Rows of pointing data —
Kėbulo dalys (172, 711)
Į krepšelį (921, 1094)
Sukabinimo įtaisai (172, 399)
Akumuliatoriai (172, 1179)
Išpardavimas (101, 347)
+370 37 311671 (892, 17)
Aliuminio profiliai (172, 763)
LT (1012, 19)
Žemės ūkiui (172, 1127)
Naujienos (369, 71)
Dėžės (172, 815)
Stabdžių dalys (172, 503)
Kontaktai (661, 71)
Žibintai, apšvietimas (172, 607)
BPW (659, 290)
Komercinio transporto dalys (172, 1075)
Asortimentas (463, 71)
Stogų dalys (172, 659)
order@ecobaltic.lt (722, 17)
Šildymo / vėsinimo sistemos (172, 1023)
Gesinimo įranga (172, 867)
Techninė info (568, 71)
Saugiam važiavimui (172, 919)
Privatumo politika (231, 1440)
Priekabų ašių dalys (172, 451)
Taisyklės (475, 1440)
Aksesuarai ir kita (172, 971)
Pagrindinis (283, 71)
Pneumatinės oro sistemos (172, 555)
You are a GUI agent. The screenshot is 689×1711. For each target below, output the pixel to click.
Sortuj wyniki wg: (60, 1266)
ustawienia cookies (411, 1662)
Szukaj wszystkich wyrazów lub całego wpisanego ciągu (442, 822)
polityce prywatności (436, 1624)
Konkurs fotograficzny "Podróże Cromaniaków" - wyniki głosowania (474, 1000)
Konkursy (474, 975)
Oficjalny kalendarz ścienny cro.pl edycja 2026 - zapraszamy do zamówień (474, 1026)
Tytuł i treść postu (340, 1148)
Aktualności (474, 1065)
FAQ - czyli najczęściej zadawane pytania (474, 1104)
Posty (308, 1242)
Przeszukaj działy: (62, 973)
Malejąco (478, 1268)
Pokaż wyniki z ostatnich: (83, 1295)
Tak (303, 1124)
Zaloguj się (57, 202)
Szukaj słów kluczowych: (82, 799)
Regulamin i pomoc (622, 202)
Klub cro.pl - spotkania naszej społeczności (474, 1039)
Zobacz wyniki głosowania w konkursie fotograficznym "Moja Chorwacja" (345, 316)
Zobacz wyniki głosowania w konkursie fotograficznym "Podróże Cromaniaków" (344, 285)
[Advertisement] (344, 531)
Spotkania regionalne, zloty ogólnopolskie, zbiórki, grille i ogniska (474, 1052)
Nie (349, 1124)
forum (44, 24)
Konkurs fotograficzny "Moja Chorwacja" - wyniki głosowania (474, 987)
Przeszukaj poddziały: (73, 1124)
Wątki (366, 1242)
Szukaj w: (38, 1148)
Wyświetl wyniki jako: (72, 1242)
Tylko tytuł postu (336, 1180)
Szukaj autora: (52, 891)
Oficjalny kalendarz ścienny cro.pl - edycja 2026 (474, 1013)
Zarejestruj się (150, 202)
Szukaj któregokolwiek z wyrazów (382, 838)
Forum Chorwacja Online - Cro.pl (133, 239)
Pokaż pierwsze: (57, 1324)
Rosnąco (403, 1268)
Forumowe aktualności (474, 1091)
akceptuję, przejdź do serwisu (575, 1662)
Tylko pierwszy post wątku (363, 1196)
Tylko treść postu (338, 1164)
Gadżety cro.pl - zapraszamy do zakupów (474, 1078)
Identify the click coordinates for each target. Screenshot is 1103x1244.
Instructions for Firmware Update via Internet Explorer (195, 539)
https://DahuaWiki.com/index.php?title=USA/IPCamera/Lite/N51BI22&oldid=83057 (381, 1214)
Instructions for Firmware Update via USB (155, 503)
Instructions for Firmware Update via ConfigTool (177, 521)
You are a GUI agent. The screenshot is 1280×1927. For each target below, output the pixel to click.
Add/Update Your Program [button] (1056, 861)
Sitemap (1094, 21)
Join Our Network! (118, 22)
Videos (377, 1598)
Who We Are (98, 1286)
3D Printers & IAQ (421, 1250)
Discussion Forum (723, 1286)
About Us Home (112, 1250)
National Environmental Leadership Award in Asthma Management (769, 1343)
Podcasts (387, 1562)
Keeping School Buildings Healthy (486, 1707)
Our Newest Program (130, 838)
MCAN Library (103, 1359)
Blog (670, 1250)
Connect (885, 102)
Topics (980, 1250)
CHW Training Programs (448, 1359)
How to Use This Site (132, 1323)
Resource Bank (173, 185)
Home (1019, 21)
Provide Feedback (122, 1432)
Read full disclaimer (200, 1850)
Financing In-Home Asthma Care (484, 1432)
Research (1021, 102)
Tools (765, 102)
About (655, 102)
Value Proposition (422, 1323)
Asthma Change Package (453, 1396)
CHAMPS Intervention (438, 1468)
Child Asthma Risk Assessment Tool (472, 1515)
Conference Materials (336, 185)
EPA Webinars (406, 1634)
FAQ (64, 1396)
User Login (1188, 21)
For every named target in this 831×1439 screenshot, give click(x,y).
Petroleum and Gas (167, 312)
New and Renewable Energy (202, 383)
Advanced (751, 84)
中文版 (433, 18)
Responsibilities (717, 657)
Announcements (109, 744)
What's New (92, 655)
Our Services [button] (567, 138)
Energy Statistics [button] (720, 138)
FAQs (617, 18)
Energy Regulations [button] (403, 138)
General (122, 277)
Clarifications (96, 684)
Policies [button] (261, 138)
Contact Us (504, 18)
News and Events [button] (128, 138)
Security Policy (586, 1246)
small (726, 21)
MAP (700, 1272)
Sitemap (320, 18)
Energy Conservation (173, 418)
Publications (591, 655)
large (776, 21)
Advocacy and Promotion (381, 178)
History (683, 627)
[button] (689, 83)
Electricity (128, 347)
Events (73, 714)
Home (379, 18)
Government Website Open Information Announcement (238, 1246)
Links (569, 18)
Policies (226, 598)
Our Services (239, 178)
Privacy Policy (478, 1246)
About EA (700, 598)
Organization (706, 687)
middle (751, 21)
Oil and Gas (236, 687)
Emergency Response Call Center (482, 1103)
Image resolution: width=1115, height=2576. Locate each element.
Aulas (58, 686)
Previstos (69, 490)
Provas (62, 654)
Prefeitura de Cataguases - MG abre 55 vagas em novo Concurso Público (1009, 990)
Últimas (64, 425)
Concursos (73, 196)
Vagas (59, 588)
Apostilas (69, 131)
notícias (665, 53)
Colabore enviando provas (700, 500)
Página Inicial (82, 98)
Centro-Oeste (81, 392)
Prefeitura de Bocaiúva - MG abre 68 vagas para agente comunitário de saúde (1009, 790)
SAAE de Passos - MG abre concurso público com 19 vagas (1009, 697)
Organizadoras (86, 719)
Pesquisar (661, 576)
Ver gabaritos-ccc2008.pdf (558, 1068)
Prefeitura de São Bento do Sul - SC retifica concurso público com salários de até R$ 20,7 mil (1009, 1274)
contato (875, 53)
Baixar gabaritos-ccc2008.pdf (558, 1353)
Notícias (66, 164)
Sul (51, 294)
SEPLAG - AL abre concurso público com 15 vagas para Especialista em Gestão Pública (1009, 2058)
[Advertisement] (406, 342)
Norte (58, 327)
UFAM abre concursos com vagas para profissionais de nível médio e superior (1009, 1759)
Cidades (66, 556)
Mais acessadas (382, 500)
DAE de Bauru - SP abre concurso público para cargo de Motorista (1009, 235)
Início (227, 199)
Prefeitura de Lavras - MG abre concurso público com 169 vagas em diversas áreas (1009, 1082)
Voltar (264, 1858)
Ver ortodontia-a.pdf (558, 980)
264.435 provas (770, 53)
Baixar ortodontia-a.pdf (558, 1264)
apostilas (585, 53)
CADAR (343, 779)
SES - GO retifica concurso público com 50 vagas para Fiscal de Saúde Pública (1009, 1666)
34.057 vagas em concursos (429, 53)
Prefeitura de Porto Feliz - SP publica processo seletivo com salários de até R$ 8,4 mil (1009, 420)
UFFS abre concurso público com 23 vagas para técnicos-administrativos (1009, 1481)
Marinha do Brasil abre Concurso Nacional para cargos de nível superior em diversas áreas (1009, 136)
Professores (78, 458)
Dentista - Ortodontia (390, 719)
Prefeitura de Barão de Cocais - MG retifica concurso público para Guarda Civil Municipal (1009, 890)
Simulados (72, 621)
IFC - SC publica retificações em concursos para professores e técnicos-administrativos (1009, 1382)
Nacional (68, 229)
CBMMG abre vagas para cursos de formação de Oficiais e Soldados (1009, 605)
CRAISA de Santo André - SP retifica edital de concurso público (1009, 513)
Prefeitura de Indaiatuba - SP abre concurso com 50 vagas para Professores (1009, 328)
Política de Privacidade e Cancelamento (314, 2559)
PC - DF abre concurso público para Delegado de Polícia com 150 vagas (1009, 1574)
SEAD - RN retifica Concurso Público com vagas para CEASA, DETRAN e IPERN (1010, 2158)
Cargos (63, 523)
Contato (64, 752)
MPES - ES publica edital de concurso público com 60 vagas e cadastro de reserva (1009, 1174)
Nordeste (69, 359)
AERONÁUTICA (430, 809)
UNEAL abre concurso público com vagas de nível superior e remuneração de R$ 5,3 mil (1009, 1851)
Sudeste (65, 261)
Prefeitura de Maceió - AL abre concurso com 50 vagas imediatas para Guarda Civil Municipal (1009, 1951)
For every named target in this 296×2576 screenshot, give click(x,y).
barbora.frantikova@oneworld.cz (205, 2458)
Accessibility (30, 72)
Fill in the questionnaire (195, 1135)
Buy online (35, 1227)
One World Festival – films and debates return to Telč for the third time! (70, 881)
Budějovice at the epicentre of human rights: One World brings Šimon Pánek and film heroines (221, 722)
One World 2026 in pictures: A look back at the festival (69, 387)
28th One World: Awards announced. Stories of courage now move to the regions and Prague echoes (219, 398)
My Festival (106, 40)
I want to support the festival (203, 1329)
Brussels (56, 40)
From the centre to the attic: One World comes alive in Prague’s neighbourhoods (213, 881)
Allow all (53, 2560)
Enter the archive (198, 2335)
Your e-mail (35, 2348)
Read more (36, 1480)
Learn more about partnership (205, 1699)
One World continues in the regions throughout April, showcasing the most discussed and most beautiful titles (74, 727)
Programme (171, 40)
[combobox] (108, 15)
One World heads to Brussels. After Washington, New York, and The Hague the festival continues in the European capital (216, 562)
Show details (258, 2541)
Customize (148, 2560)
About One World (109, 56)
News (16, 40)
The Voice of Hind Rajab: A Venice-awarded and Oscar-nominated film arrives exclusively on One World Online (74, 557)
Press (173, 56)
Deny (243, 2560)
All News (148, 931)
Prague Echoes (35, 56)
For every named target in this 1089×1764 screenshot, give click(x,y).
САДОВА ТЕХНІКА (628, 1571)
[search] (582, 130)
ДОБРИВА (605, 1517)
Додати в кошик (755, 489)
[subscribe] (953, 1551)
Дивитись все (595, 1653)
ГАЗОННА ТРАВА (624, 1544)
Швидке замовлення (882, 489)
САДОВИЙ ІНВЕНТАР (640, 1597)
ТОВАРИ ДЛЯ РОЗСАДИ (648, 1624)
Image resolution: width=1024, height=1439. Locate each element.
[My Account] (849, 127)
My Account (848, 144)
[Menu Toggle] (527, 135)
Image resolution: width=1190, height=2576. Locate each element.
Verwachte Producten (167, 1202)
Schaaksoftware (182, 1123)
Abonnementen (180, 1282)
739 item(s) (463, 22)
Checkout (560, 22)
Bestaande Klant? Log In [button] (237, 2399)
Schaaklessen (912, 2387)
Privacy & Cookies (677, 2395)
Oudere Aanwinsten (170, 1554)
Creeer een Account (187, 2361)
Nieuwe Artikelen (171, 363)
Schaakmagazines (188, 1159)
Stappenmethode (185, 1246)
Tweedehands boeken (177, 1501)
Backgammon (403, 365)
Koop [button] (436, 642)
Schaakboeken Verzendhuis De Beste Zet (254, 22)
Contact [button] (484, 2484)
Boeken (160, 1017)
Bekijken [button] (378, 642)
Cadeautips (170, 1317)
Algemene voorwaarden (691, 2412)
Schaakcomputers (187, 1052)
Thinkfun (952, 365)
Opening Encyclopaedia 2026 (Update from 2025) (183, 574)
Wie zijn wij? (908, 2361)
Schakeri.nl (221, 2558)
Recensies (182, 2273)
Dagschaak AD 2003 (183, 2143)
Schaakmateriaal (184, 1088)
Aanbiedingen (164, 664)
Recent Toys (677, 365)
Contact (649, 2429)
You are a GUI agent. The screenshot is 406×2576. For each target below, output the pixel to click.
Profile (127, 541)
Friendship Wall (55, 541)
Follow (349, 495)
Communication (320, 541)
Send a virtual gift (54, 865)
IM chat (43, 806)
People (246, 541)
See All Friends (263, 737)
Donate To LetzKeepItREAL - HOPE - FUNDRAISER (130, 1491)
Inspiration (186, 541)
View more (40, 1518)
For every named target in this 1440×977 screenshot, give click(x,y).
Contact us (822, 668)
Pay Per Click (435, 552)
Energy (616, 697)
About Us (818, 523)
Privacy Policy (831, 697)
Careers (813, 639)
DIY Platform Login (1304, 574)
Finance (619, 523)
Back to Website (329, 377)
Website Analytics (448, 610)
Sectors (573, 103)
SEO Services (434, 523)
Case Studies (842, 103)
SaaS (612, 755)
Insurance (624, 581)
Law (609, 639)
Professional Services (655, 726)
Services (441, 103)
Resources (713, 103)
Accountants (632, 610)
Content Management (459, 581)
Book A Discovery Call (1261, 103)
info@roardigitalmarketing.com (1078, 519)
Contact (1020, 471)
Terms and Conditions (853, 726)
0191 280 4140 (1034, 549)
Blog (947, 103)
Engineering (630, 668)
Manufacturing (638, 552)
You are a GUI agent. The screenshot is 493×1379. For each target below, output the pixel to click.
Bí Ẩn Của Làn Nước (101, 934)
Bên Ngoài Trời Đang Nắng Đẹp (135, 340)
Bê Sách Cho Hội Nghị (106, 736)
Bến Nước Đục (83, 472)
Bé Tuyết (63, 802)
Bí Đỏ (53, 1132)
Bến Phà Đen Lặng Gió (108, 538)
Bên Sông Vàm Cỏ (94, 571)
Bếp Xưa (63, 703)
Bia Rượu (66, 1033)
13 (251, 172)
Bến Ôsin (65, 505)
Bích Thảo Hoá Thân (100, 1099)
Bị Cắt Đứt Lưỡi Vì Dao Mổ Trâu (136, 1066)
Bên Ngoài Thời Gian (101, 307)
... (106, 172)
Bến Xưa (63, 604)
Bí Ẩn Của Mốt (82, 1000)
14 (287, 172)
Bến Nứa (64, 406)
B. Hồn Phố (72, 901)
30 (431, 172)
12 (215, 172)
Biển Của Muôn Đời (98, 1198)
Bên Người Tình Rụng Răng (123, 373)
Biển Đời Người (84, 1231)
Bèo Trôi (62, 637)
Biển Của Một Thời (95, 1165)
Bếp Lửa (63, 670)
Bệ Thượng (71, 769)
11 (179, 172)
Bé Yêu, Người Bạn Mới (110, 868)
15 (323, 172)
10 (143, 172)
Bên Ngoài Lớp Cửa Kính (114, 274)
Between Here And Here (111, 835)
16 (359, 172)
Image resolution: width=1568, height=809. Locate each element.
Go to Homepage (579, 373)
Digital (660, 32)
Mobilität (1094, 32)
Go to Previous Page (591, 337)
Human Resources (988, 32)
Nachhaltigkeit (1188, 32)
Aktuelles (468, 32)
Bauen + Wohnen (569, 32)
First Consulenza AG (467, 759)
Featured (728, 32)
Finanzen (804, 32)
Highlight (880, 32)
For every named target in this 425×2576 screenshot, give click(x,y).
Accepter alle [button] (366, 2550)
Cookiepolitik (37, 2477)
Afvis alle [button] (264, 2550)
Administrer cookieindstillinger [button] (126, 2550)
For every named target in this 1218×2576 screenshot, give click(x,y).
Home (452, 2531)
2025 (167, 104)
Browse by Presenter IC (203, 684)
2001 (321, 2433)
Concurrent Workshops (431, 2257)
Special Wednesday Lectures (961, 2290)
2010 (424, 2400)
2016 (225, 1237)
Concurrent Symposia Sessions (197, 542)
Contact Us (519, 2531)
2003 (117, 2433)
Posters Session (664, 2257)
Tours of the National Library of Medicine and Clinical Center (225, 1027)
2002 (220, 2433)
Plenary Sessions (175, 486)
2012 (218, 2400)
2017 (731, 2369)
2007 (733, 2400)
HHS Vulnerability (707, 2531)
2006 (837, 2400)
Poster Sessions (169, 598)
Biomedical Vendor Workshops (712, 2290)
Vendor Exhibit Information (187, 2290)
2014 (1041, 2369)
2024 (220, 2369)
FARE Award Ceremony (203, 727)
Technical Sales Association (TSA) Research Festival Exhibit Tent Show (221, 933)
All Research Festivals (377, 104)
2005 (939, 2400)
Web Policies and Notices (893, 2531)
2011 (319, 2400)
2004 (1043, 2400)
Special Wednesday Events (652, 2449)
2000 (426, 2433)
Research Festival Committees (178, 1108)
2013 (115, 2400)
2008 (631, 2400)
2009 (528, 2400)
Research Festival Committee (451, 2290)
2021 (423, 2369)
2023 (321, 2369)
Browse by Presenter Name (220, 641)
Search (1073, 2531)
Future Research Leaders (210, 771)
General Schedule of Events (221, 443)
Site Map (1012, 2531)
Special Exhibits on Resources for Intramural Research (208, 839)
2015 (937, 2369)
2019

DIRECTIONS FOR THIS TASK —
Copy the entries word for word, from the line with "2003 (117, 2433)" through the last line of the entries.

SOLUTION TO THE PROBLEM —
2003 (117, 2433)
Posters Session (664, 2257)
Tours of the National Library of Medicine and Clinical Center (225, 1027)
2002 (220, 2433)
Plenary Sessions (175, 486)
2012 (218, 2400)
2017 (731, 2369)
2007 (733, 2400)
HHS Vulnerability (707, 2531)
2006 (837, 2400)
Poster Sessions (169, 598)
Biomedical Vendor Workshops (712, 2290)
Vendor Exhibit Information (187, 2290)
2014 (1041, 2369)
2024 (220, 2369)
FARE Award Ceremony (203, 727)
Technical Sales Association (TSA) Research Festival Exhibit Tent Show (221, 933)
All Research Festivals (377, 104)
2005 (939, 2400)
Web Policies and Notices (893, 2531)
2011 (319, 2400)
2004 (1043, 2400)
Special Wednesday Events (652, 2449)
2000 (426, 2433)
Research Festival Committees (178, 1108)
2013 (115, 2400)
2008 (631, 2400)
2009 (528, 2400)
Research Festival Committee (451, 2290)
2021 (423, 2369)
2023 (321, 2369)
Browse by Presenter Name (220, 641)
Search (1073, 2531)
Future Research Leaders (210, 771)
General Schedule of Events (221, 443)
Site Map (1012, 2531)
Special Exhibits on Resources for Intramural Research (208, 839)
2015 (937, 2369)
2019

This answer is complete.